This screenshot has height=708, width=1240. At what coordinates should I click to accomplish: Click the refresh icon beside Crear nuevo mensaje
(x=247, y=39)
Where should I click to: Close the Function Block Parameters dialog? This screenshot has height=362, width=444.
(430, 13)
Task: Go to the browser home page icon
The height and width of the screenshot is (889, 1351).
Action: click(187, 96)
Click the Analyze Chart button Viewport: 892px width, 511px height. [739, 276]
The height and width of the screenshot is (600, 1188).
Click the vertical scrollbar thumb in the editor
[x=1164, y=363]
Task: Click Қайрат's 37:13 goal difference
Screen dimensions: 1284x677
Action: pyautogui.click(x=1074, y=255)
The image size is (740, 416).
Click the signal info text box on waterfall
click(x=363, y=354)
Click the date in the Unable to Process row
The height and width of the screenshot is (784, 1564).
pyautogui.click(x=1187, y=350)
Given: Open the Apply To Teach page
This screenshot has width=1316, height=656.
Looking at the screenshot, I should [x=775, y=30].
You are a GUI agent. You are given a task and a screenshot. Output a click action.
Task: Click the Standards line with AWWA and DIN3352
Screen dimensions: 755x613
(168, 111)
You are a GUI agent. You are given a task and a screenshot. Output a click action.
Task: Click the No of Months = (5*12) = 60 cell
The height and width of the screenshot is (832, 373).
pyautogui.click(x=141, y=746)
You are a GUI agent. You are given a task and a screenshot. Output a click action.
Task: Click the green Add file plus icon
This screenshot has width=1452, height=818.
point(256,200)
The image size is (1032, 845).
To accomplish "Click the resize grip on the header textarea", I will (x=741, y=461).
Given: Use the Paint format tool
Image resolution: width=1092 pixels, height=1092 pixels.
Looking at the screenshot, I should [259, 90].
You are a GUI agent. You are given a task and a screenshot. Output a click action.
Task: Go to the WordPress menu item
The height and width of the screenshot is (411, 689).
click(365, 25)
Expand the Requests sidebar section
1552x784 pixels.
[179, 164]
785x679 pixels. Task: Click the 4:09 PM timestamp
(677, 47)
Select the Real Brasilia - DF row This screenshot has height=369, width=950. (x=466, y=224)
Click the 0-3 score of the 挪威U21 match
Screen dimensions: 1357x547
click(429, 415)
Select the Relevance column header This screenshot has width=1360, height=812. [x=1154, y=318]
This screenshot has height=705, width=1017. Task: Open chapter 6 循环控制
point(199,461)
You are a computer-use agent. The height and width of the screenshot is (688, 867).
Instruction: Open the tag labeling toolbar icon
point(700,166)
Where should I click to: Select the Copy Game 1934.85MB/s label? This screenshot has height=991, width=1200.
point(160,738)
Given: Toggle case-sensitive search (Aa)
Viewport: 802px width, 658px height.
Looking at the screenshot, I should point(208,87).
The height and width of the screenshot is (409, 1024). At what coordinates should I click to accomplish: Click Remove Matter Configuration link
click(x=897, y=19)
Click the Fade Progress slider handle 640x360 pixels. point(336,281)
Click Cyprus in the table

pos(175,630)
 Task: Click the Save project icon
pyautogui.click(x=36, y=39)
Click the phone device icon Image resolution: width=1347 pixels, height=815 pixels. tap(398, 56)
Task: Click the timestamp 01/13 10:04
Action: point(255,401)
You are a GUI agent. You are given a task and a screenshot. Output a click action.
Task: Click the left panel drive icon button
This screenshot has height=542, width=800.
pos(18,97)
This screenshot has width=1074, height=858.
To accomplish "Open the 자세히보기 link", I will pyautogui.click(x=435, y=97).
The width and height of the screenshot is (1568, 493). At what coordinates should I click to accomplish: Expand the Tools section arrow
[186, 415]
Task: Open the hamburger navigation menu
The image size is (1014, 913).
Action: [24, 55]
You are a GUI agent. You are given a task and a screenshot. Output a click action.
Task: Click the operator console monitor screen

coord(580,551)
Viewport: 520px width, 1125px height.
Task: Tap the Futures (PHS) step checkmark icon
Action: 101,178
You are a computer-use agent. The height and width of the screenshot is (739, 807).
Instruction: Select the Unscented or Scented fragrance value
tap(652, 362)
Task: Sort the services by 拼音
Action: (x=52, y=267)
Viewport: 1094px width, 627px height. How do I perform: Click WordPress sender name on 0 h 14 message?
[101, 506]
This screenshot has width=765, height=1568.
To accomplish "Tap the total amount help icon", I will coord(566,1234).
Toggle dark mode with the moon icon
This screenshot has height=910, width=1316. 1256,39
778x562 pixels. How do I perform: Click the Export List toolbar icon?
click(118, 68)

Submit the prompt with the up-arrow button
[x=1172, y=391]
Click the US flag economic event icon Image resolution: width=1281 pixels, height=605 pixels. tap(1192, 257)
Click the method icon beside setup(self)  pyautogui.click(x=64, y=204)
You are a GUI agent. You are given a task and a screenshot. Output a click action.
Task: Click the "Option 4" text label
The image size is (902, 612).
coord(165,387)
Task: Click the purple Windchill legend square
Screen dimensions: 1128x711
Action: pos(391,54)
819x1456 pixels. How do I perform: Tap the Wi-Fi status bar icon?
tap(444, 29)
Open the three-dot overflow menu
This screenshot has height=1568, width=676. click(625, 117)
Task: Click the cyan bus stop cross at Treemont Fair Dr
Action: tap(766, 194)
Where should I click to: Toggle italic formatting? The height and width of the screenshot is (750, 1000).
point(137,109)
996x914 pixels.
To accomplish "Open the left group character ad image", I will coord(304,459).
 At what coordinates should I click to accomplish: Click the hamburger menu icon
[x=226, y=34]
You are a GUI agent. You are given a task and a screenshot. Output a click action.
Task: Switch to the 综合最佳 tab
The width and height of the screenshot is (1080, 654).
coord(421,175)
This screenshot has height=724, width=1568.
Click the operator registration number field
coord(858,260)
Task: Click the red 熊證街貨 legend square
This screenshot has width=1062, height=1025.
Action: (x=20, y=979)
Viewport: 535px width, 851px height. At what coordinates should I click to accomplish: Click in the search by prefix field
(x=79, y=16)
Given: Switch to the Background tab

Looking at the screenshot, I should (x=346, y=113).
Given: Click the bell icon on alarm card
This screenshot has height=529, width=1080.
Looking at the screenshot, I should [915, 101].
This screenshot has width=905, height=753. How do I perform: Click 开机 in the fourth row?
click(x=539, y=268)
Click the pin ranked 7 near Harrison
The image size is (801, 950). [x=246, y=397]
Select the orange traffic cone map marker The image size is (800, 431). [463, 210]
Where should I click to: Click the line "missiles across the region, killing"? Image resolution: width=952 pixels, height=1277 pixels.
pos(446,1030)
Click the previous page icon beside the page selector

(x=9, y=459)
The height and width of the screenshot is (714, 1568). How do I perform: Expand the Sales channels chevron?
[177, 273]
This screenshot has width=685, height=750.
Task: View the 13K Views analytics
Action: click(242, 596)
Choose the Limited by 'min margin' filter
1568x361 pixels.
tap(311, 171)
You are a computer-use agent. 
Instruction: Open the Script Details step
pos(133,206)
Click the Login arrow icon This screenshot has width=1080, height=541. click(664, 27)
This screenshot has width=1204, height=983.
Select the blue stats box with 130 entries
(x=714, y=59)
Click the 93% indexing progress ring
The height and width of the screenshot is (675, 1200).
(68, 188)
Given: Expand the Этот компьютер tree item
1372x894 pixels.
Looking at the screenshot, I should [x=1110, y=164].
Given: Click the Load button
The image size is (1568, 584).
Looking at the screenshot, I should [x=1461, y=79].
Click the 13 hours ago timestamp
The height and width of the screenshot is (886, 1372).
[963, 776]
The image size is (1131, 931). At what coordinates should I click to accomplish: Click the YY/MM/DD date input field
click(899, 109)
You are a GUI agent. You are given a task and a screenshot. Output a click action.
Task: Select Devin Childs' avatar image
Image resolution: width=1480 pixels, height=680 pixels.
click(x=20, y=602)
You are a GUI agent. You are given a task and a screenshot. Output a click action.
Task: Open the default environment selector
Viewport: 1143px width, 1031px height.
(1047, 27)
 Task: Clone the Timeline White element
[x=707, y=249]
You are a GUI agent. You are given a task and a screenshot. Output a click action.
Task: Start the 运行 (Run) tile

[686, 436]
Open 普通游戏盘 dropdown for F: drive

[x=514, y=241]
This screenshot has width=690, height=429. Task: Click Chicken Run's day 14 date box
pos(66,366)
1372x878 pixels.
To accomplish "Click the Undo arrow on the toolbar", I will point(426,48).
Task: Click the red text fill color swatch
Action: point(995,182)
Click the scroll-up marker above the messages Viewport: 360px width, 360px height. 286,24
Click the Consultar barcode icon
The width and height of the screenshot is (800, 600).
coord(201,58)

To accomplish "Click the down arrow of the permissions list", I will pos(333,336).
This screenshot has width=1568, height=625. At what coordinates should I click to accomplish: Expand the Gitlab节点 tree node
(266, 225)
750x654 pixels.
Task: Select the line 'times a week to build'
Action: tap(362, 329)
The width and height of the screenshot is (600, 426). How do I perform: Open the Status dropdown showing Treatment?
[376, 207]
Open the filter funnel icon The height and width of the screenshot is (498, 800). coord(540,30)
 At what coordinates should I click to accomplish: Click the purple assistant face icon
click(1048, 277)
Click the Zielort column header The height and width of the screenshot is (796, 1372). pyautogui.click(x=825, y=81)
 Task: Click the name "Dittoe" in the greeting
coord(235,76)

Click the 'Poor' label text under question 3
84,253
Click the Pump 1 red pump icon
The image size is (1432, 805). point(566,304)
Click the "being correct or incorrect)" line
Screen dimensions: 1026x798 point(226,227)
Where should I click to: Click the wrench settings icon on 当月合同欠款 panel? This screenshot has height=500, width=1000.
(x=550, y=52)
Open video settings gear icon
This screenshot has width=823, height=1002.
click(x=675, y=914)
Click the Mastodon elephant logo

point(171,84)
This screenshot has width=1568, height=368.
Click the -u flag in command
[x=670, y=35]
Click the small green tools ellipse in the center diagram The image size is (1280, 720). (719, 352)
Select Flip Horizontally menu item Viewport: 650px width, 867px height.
----------
[ABOUT THIS TASK]
Whenever a line in the records contains the word "column", copy that line.

[ANSWER BOX]
Select the Relevance column header This screenshot has width=1360, height=812. [x=1154, y=318]
Click the Zielort column header The height and width of the screenshot is (796, 1372). pyautogui.click(x=825, y=81)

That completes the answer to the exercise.